🤖 AI Summary
This paper addresses the imbalanced generalization performance of few-shot vision-language models (VLMs) on in-distribution (ID) versus out-of-distribution (OOD) data. We propose the Stage-wise Retrieval-Augmented and Partially Fine-tuned (SRAPF) framework. Methodologically, SRAPF integrates pretraining-data retrieval augmentation, localized fine-tuning of only the top layers of the visual encoder, and a two-stage co-optimization strategy. Our key contributions are: (i) identifying that fine-tuning solely the top visual encoder layers achieves an optimal trade-off between ID and OOD accuracy; and (ii) uncovering a complementary mechanism wherein retrieval augmentation improves OOD robustness while input-level adversarial perturbations enhance ID accuracy. On the ImageNet OOD benchmark, SRAPF achieves state-of-the-art performance on both ID and OOD accuracy, significantly outperforming mainstream few-shot adaptation methods—including prompt tuning and linear probing—while maintaining parameter efficiency.
📝 Abstract
Pretrained VLMs achieve strong performance on downstream tasks when adapted with just a few labeled examples.

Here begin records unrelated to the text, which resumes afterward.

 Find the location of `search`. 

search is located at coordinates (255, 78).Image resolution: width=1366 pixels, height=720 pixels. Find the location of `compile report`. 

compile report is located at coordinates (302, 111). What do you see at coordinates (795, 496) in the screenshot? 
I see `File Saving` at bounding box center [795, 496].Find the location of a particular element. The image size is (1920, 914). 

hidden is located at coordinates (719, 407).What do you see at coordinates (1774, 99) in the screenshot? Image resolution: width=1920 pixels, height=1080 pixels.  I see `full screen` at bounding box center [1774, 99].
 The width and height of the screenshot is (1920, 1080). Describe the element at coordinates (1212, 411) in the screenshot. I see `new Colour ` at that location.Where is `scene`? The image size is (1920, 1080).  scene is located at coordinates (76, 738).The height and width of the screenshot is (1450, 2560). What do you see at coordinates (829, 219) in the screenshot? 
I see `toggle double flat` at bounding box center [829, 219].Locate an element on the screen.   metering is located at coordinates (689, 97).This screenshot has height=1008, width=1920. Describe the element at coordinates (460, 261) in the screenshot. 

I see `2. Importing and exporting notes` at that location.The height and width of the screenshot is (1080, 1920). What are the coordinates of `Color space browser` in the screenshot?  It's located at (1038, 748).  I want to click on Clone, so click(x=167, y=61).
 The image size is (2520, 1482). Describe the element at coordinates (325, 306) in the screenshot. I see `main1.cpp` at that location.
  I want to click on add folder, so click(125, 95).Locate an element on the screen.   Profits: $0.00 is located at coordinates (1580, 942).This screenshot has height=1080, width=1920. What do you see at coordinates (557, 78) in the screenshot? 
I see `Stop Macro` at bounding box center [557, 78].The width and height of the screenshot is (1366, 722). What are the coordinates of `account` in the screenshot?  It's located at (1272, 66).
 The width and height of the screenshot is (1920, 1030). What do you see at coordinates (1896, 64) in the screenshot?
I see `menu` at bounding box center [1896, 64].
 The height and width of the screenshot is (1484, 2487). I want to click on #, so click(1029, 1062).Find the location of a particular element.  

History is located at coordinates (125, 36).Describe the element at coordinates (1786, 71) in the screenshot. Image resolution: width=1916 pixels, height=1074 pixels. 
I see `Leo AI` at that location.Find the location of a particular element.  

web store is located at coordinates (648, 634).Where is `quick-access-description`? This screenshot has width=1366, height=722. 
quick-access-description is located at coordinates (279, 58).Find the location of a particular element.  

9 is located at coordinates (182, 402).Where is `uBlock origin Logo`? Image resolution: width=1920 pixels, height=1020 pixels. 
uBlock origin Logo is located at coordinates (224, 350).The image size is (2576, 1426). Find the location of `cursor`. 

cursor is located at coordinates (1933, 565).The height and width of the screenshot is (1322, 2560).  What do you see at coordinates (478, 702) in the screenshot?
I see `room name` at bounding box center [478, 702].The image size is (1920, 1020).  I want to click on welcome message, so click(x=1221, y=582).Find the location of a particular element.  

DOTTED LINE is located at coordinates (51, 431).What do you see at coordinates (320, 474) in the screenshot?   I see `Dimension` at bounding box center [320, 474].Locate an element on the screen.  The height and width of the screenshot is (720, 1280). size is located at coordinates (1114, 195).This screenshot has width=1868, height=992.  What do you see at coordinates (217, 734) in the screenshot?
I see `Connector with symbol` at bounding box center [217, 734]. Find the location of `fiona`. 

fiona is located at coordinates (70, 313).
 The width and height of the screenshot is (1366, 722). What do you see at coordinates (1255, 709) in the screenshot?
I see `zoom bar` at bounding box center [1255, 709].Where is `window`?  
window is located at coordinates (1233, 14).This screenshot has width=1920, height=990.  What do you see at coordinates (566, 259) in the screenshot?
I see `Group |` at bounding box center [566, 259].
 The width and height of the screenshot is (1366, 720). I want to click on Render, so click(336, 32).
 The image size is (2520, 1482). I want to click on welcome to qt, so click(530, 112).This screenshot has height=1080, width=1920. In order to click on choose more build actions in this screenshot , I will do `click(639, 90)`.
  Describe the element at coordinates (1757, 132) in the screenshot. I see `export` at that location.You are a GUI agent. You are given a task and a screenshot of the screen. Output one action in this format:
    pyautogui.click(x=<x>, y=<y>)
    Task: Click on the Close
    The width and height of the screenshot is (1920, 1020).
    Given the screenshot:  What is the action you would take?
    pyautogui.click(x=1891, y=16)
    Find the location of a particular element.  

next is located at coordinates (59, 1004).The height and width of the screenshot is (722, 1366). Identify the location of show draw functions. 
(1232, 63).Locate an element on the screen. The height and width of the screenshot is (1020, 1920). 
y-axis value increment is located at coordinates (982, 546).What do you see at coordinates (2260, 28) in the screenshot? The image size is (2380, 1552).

As the adapted models inevitably encounter out-of-distribution (OOD) test data that deviates from the in-distribution (ID) task-specific training data, enhancing OOD generalization in few-shot adaptation is critically important. We study robust few-shot VLM adaptation, aiming to increase both ID and OOD accuracy. By comparing different adaptation methods (e.g., prompt tuning, linear probing, contrastive finetuning, and full finetuning), we uncover three key findings: (1) finetuning with proper hyperparameters significantly outperforms the popular VLM adaptation methods prompt tuning and linear probing; (2) visual encoder-only finetuning achieves better efficiency and accuracy than contrastively finetuning both visual and textual encoders; (3) finetuning the top layers of the visual encoder provides the best balance between ID and OOD accuracy. Building on these findings, we propose partial finetuning of the visual encoder empowered with two simple augmentation techniques: (1) retrieval augmentation which retrieves task-relevant data from the VLM's pretraining dataset to enhance adaptation, and (2) adversarial perturbation which promotes robustness during finetuning. Results show that the former/latter boosts OOD/ID accuracy while slightly sacrificing the ID/OOD accuracy. Yet, perhaps understandably, naively combining the two does not maintain their best OOD/ID accuracy. We address this dilemma with the developed SRAPF, Stage-wise Retrieval Augmentation-based Adversarial Partial Finetuning. SRAPF consists of two stages: (1) partial finetuning the visual encoder using both ID and retrieved data, and (2) adversarial partial finetuning with few-shot ID data. Extensive experiments demonstrate that SRAPF achieves the state-of-the-art ID and OOD accuracy on the ImageNet OOD benchmarks.